We thank the referee for the positive evaluation of REDACT's contribution and for the constructive comment on the covering-array description. We address the major comment point-by-point below and will incorporate the requested validation in the revision.

read point-by-point responses
  1. Referee: [Abstract / generation process] Abstract and the generation-process description: the statement that the strength-2 covering-array sampler 'controls' the nine axes is imprecise. Strength-2 guarantees every pair of factor levels appears at least once but provides no coverage or balance for three-way or higher interactions. Because the central claim attributes the observed architecture-dependent failure structure (rule-based recall 0.07 on HIGH-sensitivity/non-verbatim; LLMs robust on HIGH) to detector properties rather than sampling artifacts, the lack of validation that higher-order interactions are balanced or checked in the 1,000-record sample undermines the attribution. A concrete test (e.g., post-hoc balance check on selected three-way margins or sensitivity analysis) is needed.

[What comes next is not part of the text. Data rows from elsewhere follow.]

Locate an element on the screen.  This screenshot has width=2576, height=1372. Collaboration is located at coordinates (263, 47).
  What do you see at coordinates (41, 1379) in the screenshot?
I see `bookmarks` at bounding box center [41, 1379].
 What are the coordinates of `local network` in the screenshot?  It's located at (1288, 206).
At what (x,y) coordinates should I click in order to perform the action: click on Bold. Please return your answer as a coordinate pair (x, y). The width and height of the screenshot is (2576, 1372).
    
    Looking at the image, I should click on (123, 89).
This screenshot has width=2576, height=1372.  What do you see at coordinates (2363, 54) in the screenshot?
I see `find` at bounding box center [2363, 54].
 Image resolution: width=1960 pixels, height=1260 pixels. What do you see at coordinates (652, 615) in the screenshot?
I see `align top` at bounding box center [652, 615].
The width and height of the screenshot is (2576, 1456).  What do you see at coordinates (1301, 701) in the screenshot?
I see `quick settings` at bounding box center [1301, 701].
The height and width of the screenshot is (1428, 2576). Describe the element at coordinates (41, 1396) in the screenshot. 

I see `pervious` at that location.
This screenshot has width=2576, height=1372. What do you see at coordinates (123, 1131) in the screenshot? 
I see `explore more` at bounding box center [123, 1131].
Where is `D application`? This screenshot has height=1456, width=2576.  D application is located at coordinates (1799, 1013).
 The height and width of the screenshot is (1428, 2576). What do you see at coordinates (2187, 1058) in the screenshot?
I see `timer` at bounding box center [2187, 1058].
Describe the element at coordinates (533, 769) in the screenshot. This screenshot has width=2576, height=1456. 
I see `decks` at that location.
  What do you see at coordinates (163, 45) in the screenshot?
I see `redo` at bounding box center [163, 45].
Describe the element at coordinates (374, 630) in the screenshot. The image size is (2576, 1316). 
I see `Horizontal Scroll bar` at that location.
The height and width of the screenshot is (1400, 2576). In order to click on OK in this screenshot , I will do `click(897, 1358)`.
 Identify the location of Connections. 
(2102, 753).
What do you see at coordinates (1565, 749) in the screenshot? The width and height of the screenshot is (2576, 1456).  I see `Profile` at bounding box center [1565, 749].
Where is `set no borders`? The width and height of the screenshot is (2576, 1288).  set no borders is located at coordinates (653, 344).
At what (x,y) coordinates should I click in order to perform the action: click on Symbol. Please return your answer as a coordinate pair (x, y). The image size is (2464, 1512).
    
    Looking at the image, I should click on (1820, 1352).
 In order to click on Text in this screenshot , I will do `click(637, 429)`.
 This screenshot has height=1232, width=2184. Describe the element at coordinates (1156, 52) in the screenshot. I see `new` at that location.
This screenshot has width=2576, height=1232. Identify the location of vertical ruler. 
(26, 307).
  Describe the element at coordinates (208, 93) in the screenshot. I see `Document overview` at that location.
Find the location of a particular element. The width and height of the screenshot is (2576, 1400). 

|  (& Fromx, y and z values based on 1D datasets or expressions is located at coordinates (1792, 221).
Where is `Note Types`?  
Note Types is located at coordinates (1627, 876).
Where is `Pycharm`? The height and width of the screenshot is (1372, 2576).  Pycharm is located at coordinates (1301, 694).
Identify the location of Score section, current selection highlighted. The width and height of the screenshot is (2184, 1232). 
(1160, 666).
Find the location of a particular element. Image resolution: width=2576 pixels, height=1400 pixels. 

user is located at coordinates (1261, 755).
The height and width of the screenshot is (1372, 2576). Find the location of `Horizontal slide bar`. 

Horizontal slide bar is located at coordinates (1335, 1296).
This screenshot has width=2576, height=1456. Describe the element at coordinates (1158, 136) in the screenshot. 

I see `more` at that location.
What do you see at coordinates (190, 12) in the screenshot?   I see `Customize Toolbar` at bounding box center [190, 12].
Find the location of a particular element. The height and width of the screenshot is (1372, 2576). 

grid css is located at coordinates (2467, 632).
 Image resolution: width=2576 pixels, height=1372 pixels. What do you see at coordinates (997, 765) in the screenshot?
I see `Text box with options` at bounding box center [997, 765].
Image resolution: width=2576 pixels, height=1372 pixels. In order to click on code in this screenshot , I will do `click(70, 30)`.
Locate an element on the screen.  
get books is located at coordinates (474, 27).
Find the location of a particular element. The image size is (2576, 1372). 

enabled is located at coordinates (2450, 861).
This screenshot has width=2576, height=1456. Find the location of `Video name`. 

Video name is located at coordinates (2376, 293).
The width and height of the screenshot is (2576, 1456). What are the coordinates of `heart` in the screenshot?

    Authors: We agree the phrasing 'controls the nine axes' is imprecise and will revise the abstract and generation section to state that the strength-2 covering array guarantees pairwise coverage of all factor combinations. This design ensures every pair of levels appears at least once, which is the standard approach in combinatorial testing to control main effects and two-way interactions while keeping the corpus size tractable. The 1,000-record locked sample is drawn via language-stratified sampling from the full benchmark; we acknowledge that explicit checks on three-way margins (e.g., sensitivity tier × disclosure form × language) were not reported. In the revision we will add a post-hoc balance analysis on selected three-way combinations involving the sensitivity tier and disclosure form, together with a brief sensitivity discussion, to further support that the reported architecture-dependent patterns are attributable to detector behavior rather than sampling artifacts. revision: yes

Circularity Check

0 steps flagged

No circularity: benchmark construction and external-detector evaluation are independent of fitted inputs or self-citations

full rationale

The paper constructs a new benchmark (13,427 records, 51 entity types, strength-2 covering array over nine axes) and evaluates five external detectors (Presidio, GLiNER, OpenAI Privacy Filter, GPT-4.1, Claude Sonnet 4.6) on a locked 1,000-record sample. No equations, parameters, or predictions are fitted to the target performance metrics and then re-presented as results. No self-citations are invoked as load-bearing uniqueness theorems or ansatzes. The sensitivity-tier and disclosure-form stratifications are metadata fields defined in the schema, not derived from detector outputs. The derivation chain (controlled generation → stratified evaluation) is self-contained against external benchmarks and does not reduce to its own inputs by construction.

Axiom & Free-Parameter Ledger

0 free parameters · 2 axioms · 0 invented entities

The central contribution is a new benchmark whose design choices rest on standard NLP evaluation assumptions rather than fitted parameters or new entities.

axioms (2)
  • domain assumption A strength-2 covering array sufficiently controls interactions among the nine generation axes without residual bias.
    Invoked in the description of the sampler that generates the 13,427 records.
  • domain assumption The three-model LLM-as-judge produces reliable sensitivity-tier labels aligned with GDPR categories.
    Used to enable stratified evaluation and to identify the hardest axis.